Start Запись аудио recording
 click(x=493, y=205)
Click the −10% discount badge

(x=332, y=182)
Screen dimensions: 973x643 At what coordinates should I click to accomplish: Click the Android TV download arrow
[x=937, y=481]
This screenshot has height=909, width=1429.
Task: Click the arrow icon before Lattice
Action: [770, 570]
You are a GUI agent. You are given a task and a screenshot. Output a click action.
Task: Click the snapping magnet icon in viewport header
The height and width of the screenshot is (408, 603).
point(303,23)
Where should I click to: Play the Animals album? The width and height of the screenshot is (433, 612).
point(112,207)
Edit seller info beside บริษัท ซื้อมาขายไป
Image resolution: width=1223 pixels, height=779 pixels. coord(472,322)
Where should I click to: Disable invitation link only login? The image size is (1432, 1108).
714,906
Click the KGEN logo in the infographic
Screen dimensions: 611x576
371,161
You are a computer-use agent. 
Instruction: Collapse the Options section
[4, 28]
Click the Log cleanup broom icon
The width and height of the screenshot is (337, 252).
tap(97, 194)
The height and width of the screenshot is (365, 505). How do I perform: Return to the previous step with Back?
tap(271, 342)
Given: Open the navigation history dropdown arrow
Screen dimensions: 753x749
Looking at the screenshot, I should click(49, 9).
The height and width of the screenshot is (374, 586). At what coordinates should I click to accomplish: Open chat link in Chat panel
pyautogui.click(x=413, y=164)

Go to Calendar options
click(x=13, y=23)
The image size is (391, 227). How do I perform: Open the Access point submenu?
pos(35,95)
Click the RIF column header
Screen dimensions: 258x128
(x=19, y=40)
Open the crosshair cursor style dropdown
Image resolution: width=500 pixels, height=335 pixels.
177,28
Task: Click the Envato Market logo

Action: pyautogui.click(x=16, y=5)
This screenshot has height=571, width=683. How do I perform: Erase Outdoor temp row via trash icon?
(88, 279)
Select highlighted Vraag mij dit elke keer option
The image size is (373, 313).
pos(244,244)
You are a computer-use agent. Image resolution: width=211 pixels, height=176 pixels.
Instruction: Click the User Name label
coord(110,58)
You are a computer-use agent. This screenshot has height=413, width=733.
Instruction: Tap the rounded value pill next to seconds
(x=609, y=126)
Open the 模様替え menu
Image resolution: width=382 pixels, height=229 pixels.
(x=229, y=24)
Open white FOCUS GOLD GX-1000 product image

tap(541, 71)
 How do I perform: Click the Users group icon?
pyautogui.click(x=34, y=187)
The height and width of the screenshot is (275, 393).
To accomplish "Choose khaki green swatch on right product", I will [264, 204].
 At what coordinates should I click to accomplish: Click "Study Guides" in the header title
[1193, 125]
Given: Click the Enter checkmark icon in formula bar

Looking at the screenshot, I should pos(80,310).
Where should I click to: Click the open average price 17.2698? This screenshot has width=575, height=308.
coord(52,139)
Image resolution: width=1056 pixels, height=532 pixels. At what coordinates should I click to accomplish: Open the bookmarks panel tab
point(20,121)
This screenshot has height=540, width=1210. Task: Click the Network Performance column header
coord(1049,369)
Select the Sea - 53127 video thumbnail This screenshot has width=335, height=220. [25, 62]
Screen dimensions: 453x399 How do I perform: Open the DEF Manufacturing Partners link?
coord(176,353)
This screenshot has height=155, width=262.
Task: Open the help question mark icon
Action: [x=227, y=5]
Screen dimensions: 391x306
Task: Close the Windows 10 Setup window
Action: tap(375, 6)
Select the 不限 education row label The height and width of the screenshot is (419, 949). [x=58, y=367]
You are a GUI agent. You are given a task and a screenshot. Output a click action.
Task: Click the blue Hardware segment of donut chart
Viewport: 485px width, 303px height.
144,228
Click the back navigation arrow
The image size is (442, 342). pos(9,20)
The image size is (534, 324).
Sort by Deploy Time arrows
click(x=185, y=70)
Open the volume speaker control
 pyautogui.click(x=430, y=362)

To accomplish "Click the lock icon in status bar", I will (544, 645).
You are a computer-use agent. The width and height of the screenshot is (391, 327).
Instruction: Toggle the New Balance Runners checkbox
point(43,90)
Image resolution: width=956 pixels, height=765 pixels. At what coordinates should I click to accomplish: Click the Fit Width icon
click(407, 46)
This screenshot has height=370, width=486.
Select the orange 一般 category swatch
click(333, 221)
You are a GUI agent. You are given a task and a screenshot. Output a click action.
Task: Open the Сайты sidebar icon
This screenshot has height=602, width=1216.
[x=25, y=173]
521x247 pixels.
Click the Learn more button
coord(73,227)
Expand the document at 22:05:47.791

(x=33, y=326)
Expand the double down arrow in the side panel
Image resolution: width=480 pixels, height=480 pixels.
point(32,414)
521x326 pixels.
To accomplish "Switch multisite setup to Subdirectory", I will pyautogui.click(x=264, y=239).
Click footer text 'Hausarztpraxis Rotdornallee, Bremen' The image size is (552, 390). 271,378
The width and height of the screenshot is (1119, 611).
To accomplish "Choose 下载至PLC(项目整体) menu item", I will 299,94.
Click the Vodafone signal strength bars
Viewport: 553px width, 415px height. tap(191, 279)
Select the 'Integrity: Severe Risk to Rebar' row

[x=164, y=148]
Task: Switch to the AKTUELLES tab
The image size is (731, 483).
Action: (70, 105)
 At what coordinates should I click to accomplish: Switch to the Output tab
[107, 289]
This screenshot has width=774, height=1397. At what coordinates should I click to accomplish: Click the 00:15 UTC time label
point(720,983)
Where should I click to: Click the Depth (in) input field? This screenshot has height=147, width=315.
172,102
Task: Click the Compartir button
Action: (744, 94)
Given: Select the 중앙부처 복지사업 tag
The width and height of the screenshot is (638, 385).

**THE TASK:** Please repeat each line above exactly.

**ANSWER SECTION:**
Start Запись аудио recording
 click(x=493, y=205)
Click the −10% discount badge

(x=332, y=182)
Screen dimensions: 973x643 At what coordinates should I click to accomplish: Click the Android TV download arrow
[x=937, y=481]
This screenshot has height=909, width=1429.
Task: Click the arrow icon before Lattice
Action: [770, 570]
You are a GUI agent. You are given a task and a screenshot. Output a click action.
Task: Click the snapping magnet icon in viewport header
The height and width of the screenshot is (408, 603).
point(303,23)
Where should I click to: Play the Animals album? The width and height of the screenshot is (433, 612).
point(112,207)
Edit seller info beside บริษัท ซื้อมาขายไป
Image resolution: width=1223 pixels, height=779 pixels. coord(472,322)
Where should I click to: Disable invitation link only login? The image size is (1432, 1108).
714,906
Click the KGEN logo in the infographic
Screen dimensions: 611x576
371,161
You are a computer-use agent. 
Instruction: Collapse the Options section
[4, 28]
Click the Log cleanup broom icon
The width and height of the screenshot is (337, 252).
tap(97, 194)
The height and width of the screenshot is (365, 505). How do I perform: Return to the previous step with Back?
tap(271, 342)
Given: Open the navigation history dropdown arrow
Screen dimensions: 753x749
Looking at the screenshot, I should click(49, 9).
The height and width of the screenshot is (374, 586). At what coordinates should I click to accomplish: Open chat link in Chat panel
pyautogui.click(x=413, y=164)

Go to Calendar options
click(x=13, y=23)
The image size is (391, 227). How do I perform: Open the Access point submenu?
pos(35,95)
Click the RIF column header
Screen dimensions: 258x128
(x=19, y=40)
Open the crosshair cursor style dropdown
Image resolution: width=500 pixels, height=335 pixels.
177,28
Task: Click the Envato Market logo

Action: pyautogui.click(x=16, y=5)
This screenshot has height=571, width=683. How do I perform: Erase Outdoor temp row via trash icon?
(88, 279)
Select highlighted Vraag mij dit elke keer option
The image size is (373, 313).
pos(244,244)
You are a computer-use agent. Image resolution: width=211 pixels, height=176 pixels.
Instruction: Click the User Name label
coord(110,58)
You are a computer-use agent. This screenshot has height=413, width=733.
Instruction: Tap the rounded value pill next to seconds
(x=609, y=126)
Open the 模様替え menu
Image resolution: width=382 pixels, height=229 pixels.
(x=229, y=24)
Open white FOCUS GOLD GX-1000 product image

tap(541, 71)
 How do I perform: Click the Users group icon?
pyautogui.click(x=34, y=187)
The height and width of the screenshot is (275, 393).
To accomplish "Choose khaki green swatch on right product", I will [264, 204].
 At what coordinates should I click to accomplish: Click "Study Guides" in the header title
[1193, 125]
Given: Click the Enter checkmark icon in formula bar

Looking at the screenshot, I should pos(80,310).
Where should I click to: Click the open average price 17.2698? This screenshot has width=575, height=308.
coord(52,139)
Image resolution: width=1056 pixels, height=532 pixels. At what coordinates should I click to accomplish: Open the bookmarks panel tab
point(20,121)
This screenshot has height=540, width=1210. Task: Click the Network Performance column header
coord(1049,369)
Select the Sea - 53127 video thumbnail This screenshot has width=335, height=220. [25, 62]
Screen dimensions: 453x399 How do I perform: Open the DEF Manufacturing Partners link?
coord(176,353)
This screenshot has height=155, width=262.
Task: Open the help question mark icon
Action: [x=227, y=5]
Screen dimensions: 391x306
Task: Close the Windows 10 Setup window
Action: tap(375, 6)
Select the 不限 education row label The height and width of the screenshot is (419, 949). [x=58, y=367]
You are a GUI agent. You are given a task and a screenshot. Output a click action.
Task: Click the blue Hardware segment of donut chart
Viewport: 485px width, 303px height.
144,228
Click the back navigation arrow
The image size is (442, 342). pos(9,20)
The image size is (534, 324).
Sort by Deploy Time arrows
click(x=185, y=70)
Open the volume speaker control
 pyautogui.click(x=430, y=362)

To accomplish "Click the lock icon in status bar", I will (544, 645).
You are a computer-use agent. The width and height of the screenshot is (391, 327).
Instruction: Toggle the New Balance Runners checkbox
point(43,90)
Image resolution: width=956 pixels, height=765 pixels. At what coordinates should I click to accomplish: Click the Fit Width icon
click(407, 46)
This screenshot has height=370, width=486.
Select the orange 一般 category swatch
click(333, 221)
You are a GUI agent. You are given a task and a screenshot. Output a click action.
Task: Open the Сайты sidebar icon
This screenshot has height=602, width=1216.
[x=25, y=173]
521x247 pixels.
Click the Learn more button
coord(73,227)
Expand the document at 22:05:47.791

(x=33, y=326)
Expand the double down arrow in the side panel
Image resolution: width=480 pixels, height=480 pixels.
point(32,414)
521x326 pixels.
To accomplish "Switch multisite setup to Subdirectory", I will pyautogui.click(x=264, y=239).
Click footer text 'Hausarztpraxis Rotdornallee, Bremen' The image size is (552, 390). 271,378
The width and height of the screenshot is (1119, 611).
To accomplish "Choose 下载至PLC(项目整体) menu item", I will 299,94.
Click the Vodafone signal strength bars
Viewport: 553px width, 415px height. tap(191, 279)
Select the 'Integrity: Severe Risk to Rebar' row

[x=164, y=148]
Task: Switch to the AKTUELLES tab
The image size is (731, 483).
Action: (70, 105)
 At what coordinates should I click to accomplish: Switch to the Output tab
[107, 289]
This screenshot has width=774, height=1397. At what coordinates should I click to accomplish: Click the 00:15 UTC time label
point(720,983)
Where should I click to: Click the Depth (in) input field? This screenshot has height=147, width=315.
172,102
Task: Click the Compartir button
Action: (744, 94)
Given: Select the 중앙부처 복지사업 tag
The width and height of the screenshot is (638, 385).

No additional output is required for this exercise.